FS: Following up on that, what’s the collaboration process like with you and Mikey and Shaun?
IK: Thankfully, they show a lot of trust in me. We’ve had some initial conversations about the feel of the book and the look of the main characters and we were all on the same page 100%. So now the script arrives for each issue, they get me all excited and they let me run with it. An artist’s dream when it comes to a collaboration!
FS: Is there a particular headspace you like to be in when tackling a book like this? If so, how do you get in that space?
IK: The comic deals with some heavy issues, but it never forgets to be fun. I was working on it during a very difficult time in my life, while dealing with personal loss, and it proved to be the right project at the right time. Its darkness expressed how I was feeling and its quirky sense of fun gave me hope.
FS: Do you have any influences that have impacted how you approach Collapser?
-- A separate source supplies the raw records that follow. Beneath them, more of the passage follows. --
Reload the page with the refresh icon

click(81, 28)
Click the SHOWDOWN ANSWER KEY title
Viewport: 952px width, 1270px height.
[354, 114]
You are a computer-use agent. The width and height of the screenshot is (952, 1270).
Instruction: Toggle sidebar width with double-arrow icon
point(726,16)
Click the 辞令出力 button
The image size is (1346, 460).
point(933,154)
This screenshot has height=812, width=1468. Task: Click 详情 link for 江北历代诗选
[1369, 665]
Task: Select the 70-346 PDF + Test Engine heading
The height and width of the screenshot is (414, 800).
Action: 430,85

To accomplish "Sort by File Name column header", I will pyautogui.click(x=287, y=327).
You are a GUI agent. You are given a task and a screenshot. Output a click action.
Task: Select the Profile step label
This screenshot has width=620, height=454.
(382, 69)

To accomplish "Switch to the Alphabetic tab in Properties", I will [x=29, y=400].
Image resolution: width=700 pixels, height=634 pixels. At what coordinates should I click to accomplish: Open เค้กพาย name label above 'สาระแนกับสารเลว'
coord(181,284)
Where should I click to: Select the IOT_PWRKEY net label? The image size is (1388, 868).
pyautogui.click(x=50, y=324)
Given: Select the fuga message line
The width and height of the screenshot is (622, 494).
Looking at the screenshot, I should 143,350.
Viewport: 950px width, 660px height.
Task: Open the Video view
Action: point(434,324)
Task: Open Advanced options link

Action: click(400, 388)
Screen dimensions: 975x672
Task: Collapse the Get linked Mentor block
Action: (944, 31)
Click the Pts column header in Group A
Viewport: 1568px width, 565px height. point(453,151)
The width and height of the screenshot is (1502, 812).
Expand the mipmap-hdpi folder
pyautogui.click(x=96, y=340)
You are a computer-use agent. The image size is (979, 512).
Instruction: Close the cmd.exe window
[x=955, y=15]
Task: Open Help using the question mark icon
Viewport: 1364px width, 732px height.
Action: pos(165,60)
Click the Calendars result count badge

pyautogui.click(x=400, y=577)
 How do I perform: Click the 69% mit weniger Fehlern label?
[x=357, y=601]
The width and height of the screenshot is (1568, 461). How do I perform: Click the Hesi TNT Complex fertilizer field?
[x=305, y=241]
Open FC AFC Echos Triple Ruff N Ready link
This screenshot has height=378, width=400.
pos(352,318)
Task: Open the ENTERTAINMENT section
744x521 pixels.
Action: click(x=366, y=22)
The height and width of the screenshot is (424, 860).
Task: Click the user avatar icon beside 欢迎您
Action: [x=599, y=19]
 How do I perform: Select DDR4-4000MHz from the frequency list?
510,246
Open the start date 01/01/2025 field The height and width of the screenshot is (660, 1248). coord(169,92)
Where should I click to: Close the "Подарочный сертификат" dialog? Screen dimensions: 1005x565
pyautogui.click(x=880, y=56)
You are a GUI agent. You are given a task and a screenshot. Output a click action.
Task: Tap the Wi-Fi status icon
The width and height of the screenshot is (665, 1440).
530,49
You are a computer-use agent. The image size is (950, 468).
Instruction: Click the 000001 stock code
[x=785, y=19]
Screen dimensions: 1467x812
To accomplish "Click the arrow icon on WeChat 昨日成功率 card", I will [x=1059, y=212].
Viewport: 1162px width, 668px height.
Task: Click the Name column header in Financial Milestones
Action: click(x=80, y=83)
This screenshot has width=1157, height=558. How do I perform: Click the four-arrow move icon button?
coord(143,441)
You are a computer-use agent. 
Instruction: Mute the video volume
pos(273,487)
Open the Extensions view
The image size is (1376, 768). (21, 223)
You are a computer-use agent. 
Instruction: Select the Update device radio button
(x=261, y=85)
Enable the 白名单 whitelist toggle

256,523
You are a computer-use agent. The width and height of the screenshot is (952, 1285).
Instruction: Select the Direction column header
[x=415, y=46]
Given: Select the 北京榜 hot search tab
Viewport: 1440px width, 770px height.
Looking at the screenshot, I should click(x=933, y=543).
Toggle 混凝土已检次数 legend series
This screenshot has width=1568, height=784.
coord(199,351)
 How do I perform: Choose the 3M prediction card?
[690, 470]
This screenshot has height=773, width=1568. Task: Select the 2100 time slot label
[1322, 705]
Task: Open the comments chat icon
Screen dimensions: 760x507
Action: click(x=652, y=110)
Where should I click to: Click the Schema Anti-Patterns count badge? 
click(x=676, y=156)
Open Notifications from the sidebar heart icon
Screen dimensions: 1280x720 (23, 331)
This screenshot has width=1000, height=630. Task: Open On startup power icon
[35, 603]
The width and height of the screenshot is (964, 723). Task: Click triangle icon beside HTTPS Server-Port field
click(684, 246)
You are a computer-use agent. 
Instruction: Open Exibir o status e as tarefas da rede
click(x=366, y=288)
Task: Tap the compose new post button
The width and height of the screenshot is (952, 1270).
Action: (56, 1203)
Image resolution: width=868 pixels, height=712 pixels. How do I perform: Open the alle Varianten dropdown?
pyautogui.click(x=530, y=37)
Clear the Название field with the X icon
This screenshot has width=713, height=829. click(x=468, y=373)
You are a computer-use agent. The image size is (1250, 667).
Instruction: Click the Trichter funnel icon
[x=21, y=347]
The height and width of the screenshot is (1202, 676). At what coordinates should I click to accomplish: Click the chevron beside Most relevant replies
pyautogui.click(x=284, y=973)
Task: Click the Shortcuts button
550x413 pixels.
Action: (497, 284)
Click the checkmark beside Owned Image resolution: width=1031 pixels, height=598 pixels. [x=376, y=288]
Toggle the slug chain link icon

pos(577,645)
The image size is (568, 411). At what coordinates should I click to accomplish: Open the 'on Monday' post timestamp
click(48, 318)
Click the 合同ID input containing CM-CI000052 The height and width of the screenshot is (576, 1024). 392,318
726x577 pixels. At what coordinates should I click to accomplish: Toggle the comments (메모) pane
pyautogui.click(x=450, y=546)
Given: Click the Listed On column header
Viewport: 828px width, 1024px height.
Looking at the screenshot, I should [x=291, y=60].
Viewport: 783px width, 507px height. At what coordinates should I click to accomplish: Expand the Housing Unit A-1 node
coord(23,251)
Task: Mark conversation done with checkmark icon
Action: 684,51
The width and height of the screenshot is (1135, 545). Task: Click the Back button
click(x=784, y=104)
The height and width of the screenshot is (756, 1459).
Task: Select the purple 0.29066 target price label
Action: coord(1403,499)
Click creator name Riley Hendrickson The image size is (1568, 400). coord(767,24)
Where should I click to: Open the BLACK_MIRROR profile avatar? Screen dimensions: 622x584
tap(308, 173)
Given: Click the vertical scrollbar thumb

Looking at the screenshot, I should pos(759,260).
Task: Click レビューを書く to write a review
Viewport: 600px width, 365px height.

IK: I’m very bad at pinpointing my artistic influences, but I can tell you deciding to base Liam’s neighborhood in the Exarchia area of Athens, Greece (where I live) is what made the book really click for me. It’s an old but vibrant neighborhood: beautiful but rundown houses, ugly apartment buildings, narrow streets and tons of graffiti. Being able to see where Liam lived (even if in the comic we’re calling it NYC) made him feel more real to me. And because it was a unique environment it informed all my artistic decisions for the book.
FS: What has been your favorite part working on the series? What kind of creative muscles does it let you flex that other projects have not?
IK: Have we mentioned that the comic features tons of weird aliens and otherworldly creatures? And big crowd scenes with tons of people? And environments where everything is broken and dirty and old? These are some of my favorite things to draw, but the really special aspect of the book is Liam and how he uses his powers. The black hole in the comic breaks all laws of physics and we wanted to show that. My approach to everything else is realistic, but when it comes Liam’s power I discard all I know about perspective and such and it’s so interesting.
FS: Is there anything you can tease about what we can expect in the first arc?
IK: Hot air balloon riding super villains. Evil cereal mascots. And the opposite of a black hole…?
Collapser #1 (of 6) is on sale now is on sale now from DC Comics/Young Animal. Issue #2 goes on sale on Wednesday, August 14th.
From the official description of issue #1:
There’s a voice in the head of Liam James questioning everything he does—from his job at the nursing home to keeping his relationship with his girlfriend afloat. Liam suffers from anxiety, and the only thing that quiets it is music, which makes a weekly DJ gig his one saving grace. But Liam’s life changes forever when he receives a black hole in the mail (yes, you read that right), one that takes up residence in his chest, grants him insane superpowers, turns him into a celebrity and draws him into a cosmic conflict beyond his wildest imagination. Where did this black hole come from? Why Liam? Is power the cure? Or will superstardom turn Liam into a black hole himself? Find out in COLLAPSER, a superhero story that could only come from DC’s Young Animal!
And of issue #2:
Following the occupation of his chest by a sentient black hole, Liam James’ anxiety disorder is further exacerbated when he accidentally destroys Stonehenge, among other irreplaceable wonders of the world.